Sometimes I feel like I am a corn plant growing among thousands of other corn plants and though we all look eerily similar and will produce corn of equal flavour and quality, I have a feeling that the angry, vindictive farmer hates me because I refuse to conform and grow completely vertically.

And then there are those times when I feel like I'm covered with glue or have somehow become magnetic or grown infinitely more tacky then I am currently and this always coincides with times when I haven't bathed in ages and have been messing around in the arts and crafts drawer despite numerous warnings  to stay far away knowing my tendencies. 

There are also those times that I feel like a sheet of paper just waiting to be written  on or possibly folded or even waved in the air to emphasize a point or signal a surrender in case a flag wasn't at hand and although I am quite thin, I am convinced in moments of weakness, that the other pieces of paper look much better.
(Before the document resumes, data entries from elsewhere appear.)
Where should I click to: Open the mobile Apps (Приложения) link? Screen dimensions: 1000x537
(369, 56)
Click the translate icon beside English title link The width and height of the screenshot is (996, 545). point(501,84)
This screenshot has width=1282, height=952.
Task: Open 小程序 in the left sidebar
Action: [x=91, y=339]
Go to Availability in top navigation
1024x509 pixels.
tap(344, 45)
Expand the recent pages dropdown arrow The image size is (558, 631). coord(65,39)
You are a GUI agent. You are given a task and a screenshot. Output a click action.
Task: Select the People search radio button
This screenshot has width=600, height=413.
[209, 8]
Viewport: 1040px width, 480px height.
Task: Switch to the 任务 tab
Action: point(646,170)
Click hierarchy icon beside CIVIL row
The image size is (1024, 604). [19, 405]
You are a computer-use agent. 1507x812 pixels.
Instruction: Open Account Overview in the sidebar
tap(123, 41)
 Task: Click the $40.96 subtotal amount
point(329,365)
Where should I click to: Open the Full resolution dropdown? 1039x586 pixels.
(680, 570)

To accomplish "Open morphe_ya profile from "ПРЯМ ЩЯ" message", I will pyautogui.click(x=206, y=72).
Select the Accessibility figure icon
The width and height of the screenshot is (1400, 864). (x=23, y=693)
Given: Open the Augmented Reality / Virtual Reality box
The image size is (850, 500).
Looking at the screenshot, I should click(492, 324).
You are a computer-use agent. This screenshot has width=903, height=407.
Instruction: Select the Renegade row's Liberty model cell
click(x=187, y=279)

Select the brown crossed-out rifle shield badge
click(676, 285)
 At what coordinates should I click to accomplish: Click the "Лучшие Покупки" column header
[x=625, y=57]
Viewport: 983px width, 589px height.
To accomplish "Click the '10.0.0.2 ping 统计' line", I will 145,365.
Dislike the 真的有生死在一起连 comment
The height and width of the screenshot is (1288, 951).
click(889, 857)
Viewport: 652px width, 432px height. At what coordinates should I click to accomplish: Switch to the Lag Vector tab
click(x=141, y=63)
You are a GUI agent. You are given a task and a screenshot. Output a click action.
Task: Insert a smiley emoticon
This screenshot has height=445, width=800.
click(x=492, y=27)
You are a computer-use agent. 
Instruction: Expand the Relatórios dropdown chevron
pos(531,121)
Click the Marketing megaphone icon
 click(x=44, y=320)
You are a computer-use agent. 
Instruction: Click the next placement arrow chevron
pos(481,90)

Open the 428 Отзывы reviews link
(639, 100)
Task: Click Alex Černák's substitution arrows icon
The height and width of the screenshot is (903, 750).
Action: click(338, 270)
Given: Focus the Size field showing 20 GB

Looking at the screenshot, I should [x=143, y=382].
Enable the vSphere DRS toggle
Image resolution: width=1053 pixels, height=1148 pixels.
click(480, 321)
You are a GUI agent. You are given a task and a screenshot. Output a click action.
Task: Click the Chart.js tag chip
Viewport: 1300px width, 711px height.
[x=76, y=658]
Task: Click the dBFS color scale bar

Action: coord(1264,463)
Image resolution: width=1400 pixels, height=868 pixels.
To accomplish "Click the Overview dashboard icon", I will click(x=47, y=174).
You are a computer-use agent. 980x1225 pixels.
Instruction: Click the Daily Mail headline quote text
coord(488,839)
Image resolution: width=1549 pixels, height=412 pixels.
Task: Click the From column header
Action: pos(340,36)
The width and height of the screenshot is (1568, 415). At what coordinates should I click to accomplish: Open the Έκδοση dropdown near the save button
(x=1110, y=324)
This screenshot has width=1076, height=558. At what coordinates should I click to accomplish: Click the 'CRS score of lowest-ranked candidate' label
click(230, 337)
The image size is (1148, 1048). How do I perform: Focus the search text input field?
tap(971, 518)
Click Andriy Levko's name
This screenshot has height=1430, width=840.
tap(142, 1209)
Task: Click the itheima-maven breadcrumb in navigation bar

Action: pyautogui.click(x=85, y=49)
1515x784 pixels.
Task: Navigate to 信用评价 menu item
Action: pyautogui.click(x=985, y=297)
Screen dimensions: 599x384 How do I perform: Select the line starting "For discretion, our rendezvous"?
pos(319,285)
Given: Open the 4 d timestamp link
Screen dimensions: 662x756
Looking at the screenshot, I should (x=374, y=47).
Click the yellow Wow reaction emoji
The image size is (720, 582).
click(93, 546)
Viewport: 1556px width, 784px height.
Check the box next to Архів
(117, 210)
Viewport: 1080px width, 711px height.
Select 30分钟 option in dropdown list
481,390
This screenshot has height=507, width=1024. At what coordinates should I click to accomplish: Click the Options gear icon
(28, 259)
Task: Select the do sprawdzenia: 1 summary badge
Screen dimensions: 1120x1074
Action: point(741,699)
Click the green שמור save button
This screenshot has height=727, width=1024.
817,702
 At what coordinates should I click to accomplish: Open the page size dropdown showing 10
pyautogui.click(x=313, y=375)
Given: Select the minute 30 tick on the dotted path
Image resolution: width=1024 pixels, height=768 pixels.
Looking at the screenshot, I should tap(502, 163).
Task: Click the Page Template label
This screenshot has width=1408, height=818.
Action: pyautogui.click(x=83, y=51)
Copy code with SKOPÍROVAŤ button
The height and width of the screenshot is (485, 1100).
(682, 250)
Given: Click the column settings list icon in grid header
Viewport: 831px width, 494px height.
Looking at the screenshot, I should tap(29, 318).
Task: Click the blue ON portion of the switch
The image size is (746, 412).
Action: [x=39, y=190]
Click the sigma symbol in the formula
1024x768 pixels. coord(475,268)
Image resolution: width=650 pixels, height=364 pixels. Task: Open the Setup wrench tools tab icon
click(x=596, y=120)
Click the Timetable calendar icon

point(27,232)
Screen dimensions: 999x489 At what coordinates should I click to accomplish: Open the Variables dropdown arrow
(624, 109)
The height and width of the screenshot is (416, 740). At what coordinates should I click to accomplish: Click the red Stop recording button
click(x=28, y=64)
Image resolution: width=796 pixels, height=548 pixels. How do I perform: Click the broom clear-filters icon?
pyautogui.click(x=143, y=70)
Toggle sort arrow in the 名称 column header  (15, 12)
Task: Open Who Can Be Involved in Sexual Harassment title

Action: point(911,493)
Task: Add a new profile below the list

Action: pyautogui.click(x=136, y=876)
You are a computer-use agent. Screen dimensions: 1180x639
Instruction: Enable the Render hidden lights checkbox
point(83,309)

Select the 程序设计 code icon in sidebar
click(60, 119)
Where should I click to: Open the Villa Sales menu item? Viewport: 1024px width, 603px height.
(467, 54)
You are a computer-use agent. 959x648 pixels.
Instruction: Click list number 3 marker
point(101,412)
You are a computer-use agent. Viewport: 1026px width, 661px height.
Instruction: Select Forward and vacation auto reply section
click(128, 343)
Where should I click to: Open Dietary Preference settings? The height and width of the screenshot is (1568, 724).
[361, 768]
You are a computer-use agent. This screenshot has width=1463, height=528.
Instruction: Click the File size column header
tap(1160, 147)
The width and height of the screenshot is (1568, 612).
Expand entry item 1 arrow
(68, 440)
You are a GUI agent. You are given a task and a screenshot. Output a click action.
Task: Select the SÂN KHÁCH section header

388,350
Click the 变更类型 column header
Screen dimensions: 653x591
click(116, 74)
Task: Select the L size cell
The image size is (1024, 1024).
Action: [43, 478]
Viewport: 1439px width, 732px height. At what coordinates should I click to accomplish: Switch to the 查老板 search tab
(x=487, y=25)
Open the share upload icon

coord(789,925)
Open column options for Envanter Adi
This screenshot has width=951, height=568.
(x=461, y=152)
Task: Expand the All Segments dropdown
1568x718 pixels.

Other times I feel like someone has shrunk my entire body so that I am housed entirely on another regular-sized person's (who somehow avoided the shrinking ray - for lack of a better term, as in no way was it a ray, it was more of a whole body experience sort of like a trip to a massage therapist who hasn't trimmed their nails often enough or a swim in the ocean without a wetsuit which doesn't matter at all because it is actually quite warm and you are really only taking a dip and not a swim as it is almost lunch time) big toe nail and that someone even smaller is living on my toenail and so on and so on and this is all well and good until the toe nail I am on, and the person who owns it, decide to go for a world-shaking manicure.

And then there are those times when I feel like running amok but when I finally finish brushing my hair and teeth, putting on my running shoes and stretching my sore hamstring and go outside, I notice that there are already too many others who had the same idea and I prefer running amok in solitude.

Then there are those others times when I sort feel like someone is chocking me and, after carefully surveying the situation, I determine that someone is - thankfully they are either not very strong or are not trying their hardest as they are momentarily distracted by the aroma of freshly baked muffins.

Sometimes I feel like a wheel that keeps turning and turning around and is frankly getting fairly bored with all of the turning and would be interested in trying something new.

And there are those times when I feel like my younger self and I wish I could somehow share the wisdom I've gained over the years, give tips about ways to avoid certain pitfalls in the future and suggest ways to be happy and make lots of money (tip #1 - don't invest too much in balms) but it is so hard to communicate with a zygote.